It has been a recurrent discussion in the country that we need to eradicate the phenomenon of street children in Senegal. Discussions have been involving the Government, NGOs, funders and spiritual leaders. Over the past 15 years, several atempts left the problem unshakable.
As some of you may know, to Moslem clerics in Senegal, sending children to beg in the streets is part of their spiritual training. In the past, these children “of God” had to do this because they were not involved in the business sector to make a living. Secondly, the practice was seen as a school of humility. Thirdly, the society sees the activity as a way of taking care of their future spiritual leaders, also a way of serving God.
With time, some of these reasons changed, others remained. Also the practice turned more to become a way of taking care of the spiritual leader instead of the children themselves. Then, several individuals who are not even Moslem clerics decided to rush into this golden mine.

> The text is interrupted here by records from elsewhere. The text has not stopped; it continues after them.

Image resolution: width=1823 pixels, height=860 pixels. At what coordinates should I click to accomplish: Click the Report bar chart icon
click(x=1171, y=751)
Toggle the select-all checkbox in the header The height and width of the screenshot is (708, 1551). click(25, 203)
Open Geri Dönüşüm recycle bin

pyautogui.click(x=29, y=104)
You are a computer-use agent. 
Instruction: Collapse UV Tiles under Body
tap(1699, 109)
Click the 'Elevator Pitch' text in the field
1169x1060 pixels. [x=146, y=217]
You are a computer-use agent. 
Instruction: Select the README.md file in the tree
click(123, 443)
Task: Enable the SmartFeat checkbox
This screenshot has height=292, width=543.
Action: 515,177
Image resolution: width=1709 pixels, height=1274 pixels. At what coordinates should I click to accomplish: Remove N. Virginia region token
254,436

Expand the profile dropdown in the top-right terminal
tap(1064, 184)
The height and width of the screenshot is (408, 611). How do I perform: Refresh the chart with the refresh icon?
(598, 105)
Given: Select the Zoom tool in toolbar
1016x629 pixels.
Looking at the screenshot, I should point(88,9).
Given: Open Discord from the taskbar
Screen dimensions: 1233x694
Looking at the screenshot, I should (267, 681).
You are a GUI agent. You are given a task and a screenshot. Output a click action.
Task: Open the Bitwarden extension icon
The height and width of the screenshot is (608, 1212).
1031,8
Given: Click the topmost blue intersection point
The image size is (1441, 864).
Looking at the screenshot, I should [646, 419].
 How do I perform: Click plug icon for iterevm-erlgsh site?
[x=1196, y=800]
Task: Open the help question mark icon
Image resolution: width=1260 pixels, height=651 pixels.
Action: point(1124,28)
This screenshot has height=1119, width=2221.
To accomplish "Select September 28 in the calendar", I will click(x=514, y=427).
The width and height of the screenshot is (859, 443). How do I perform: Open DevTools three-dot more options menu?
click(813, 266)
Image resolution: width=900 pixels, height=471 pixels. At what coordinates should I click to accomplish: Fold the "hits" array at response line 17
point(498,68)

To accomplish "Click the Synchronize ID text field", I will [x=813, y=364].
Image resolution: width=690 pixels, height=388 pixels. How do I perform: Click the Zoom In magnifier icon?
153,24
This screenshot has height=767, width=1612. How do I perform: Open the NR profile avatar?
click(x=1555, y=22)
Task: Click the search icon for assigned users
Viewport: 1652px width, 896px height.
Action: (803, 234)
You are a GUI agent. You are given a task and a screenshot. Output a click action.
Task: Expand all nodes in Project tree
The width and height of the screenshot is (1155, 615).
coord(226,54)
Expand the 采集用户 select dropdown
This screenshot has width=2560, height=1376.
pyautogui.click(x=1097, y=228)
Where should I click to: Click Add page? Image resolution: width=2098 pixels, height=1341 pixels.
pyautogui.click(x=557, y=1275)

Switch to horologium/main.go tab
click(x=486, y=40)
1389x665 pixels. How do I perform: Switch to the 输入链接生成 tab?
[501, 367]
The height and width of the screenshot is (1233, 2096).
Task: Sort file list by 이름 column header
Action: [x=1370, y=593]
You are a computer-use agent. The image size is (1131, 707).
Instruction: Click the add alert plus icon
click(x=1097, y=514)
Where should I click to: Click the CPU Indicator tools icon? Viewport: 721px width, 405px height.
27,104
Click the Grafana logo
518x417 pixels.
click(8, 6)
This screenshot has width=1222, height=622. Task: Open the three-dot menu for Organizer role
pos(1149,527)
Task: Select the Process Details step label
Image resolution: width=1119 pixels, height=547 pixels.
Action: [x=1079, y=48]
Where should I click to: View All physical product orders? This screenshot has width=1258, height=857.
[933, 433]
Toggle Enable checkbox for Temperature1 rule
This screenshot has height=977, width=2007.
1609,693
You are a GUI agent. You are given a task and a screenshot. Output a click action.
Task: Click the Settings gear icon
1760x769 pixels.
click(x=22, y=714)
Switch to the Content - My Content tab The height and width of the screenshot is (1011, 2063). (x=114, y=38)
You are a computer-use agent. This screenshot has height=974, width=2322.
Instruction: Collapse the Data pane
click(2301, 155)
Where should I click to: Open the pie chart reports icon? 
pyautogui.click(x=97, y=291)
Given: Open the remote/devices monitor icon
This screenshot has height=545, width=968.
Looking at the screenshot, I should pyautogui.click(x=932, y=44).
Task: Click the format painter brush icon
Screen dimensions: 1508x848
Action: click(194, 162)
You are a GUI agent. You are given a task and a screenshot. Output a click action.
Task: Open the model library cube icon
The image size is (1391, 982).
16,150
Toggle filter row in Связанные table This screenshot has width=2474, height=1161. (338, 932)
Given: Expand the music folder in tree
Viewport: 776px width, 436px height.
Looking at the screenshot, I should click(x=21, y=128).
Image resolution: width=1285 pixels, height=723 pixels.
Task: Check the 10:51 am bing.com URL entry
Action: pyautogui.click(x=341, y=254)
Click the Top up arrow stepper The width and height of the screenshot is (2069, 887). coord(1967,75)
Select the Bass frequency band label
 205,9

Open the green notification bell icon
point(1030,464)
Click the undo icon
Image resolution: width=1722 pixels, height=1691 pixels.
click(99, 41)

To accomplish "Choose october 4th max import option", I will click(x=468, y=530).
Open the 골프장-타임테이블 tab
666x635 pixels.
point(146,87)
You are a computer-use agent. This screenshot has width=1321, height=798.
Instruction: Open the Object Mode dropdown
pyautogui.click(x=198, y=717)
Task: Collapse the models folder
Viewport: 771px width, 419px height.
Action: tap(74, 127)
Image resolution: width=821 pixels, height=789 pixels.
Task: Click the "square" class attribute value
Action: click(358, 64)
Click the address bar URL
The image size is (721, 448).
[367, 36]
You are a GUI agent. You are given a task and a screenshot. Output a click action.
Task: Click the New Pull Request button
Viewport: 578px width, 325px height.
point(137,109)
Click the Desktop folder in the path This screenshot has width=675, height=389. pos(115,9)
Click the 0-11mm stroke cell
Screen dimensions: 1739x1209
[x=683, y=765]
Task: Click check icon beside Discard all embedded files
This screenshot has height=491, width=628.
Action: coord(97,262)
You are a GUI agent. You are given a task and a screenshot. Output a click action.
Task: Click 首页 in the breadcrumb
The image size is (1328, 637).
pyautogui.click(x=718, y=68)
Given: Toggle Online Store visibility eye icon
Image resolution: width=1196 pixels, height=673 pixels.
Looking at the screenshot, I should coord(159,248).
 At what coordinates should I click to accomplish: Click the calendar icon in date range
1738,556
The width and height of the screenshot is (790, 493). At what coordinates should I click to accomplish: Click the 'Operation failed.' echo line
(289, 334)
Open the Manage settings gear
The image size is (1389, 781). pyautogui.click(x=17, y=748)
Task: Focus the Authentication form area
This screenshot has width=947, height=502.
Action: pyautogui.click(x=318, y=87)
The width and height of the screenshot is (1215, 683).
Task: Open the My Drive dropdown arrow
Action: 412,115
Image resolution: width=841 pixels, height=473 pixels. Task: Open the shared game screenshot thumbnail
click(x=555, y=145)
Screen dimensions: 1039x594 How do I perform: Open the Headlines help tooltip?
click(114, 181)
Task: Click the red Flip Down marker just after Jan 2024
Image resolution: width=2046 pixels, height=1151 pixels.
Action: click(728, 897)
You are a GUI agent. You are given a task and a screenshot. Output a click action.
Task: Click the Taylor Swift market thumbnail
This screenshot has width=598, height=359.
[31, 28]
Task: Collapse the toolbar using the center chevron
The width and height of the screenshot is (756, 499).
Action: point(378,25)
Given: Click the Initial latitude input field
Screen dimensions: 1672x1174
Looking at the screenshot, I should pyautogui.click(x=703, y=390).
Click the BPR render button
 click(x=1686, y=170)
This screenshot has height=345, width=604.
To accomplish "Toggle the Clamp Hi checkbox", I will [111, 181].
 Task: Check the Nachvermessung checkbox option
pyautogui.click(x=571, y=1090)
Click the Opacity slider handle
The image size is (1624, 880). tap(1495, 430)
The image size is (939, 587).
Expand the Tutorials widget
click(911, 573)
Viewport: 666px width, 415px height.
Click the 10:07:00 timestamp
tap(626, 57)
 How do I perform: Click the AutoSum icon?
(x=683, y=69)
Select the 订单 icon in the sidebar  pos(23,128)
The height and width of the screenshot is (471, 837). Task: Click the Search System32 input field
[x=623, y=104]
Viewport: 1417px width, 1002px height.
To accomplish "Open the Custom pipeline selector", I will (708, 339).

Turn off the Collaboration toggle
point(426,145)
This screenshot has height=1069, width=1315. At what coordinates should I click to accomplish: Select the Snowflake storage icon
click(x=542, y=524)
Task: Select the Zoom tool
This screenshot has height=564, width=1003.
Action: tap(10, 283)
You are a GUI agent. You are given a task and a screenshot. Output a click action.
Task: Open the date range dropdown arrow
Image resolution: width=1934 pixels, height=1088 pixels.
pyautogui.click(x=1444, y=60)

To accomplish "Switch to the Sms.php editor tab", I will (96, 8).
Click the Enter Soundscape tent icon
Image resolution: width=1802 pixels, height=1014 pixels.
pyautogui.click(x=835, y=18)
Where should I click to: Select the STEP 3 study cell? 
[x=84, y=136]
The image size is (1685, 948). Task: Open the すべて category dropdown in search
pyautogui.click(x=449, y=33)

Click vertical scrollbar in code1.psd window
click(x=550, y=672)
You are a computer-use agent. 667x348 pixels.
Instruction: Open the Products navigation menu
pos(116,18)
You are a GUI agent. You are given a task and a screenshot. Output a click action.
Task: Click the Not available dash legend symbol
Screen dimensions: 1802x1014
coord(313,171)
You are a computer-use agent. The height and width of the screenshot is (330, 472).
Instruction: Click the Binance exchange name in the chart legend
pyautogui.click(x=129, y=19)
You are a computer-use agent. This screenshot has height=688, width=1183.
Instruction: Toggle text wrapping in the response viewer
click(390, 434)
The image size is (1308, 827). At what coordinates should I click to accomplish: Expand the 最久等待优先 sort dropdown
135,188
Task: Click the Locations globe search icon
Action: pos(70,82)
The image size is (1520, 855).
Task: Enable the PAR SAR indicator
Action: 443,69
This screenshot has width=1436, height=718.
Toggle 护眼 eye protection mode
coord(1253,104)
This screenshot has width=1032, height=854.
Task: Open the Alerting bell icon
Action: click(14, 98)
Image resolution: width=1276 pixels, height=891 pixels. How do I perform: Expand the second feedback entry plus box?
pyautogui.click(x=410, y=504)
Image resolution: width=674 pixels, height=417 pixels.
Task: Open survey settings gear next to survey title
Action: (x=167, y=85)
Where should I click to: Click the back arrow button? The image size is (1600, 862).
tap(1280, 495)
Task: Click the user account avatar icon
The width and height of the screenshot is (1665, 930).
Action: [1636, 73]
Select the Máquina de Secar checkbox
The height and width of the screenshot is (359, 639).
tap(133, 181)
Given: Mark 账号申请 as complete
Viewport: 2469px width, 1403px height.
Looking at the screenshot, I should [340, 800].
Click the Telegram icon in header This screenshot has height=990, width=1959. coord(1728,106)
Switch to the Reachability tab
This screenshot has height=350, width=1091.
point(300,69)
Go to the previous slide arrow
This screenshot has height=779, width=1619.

In July 2016, after the close of the Ramadan, the Government relaunched the debates with Moslem leaders. “For the protection of children’s rights and that of vulnerable groups, I gave instruction for the withdrawal of children from the streets,” the head of State said. To certain sources, this decision is not a coincidence of the calendar when we know that the American Government recently published its annual report on human trade, report in which Senegal was not well positioned.
Finally the two groups came to an agreement to stop this form of child exploitation starting from the area of Dakar the capital city until Mbao, a suburb. The Government would make efforts to invest in Daaras (madrasas or Islamic basic schools) to modernize them so as to give a kind of formal education to the children.
Our Ministry Partner is not directly concerned about the decision, because they are not serving within the eradication pilot region. He remains eager to continue serving these children by making a difference in their lives through the power of God’s Kingdom.